Known to the locals simply as ‘Feira’, this fairground is an authentic Mozambican place to party the night away. Although rides operate only over weekends, the numerous pubs, clubs, kiosks and restaurants are open nightly. They range from reasonably priced Portuguese family restaurants like quaint O’Coquero to O’Escorpião, one of the city’s most popular restaurants.
- Museu de Revolução: At 3003 Av. 24 de Julho. Mainly exhibits of historical interest; emphasis on the struggle for independence.
- Museu de Geologia: On Av. 24 de Julho. Interesting Manueline architecture; collection of precious stones and minerals.
- Museu da Moeda: On Praça de 25 de Junho, opposite the Banco de Mozambique. Oldest intact building in Maputo; houses currency and barter items from around the world.
- Museu de Arte: On Av. Ho Chi Min. Displays of local paintings and sculptures.
Eiffel’s ‘House of Steel’
Paris may have its Eiffel Tower, but Alexandre Gustave Eiffel’s fame is not restricted to France. Born in Dijon in 1832, he first suggested the use of steel braces and girders to support the 485m (1600ft) Garonne bridge. This innovation was of good use to the sculptor Bartholdi, whose Statue of Liberty would otherwise probably not have been able to withstand the gales in New York Bay. Another of Eiffel’s prefabricated steel structures was bolted together to form a two-storey house. The Casa do Ferro, next to the Jardim Tunduru Botanical Gardens, was to be the residence of Mozambique’s governor general during 1892. However, the building proved too hot for habitation as it wasn’t insulated. Today it houses the Department of Museums.
In Maputo, as in the cities of Portugal, most businesses are closed from 12:00–14:00, some until 15:00, and many don’t bother to open at all in the afternoon.
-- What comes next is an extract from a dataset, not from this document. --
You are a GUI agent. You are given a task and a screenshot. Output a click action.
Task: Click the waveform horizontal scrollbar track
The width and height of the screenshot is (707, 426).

Citizens while away this siesta period sipping espresso in the shade of one of the city’s flamboyant trees (it is often too hot and humid to do anything more energetic anyway). Av. 25 de Setembro boasts quaint cafés, such as the Continental, Rua da Argelia has the wonderful Café Camissa, while Av. Julius Nyerere offers Nautilus and Café Maputo.
Restaurante e Esplanada Mbuva.At 2641 Av. da Angola(the airport road) in Xipamanine. Good, cheap food and the best place in Maputo to meet the local crowd without feeling like ‘just another tourist’. Live Afro/Jazz on Sundays when Maputo’s ‘Celebrities’ and characters come out to listen, to dance and to share the huge pot of ‘Matapa’ (Spinach, Cashews and Prawns or Crab).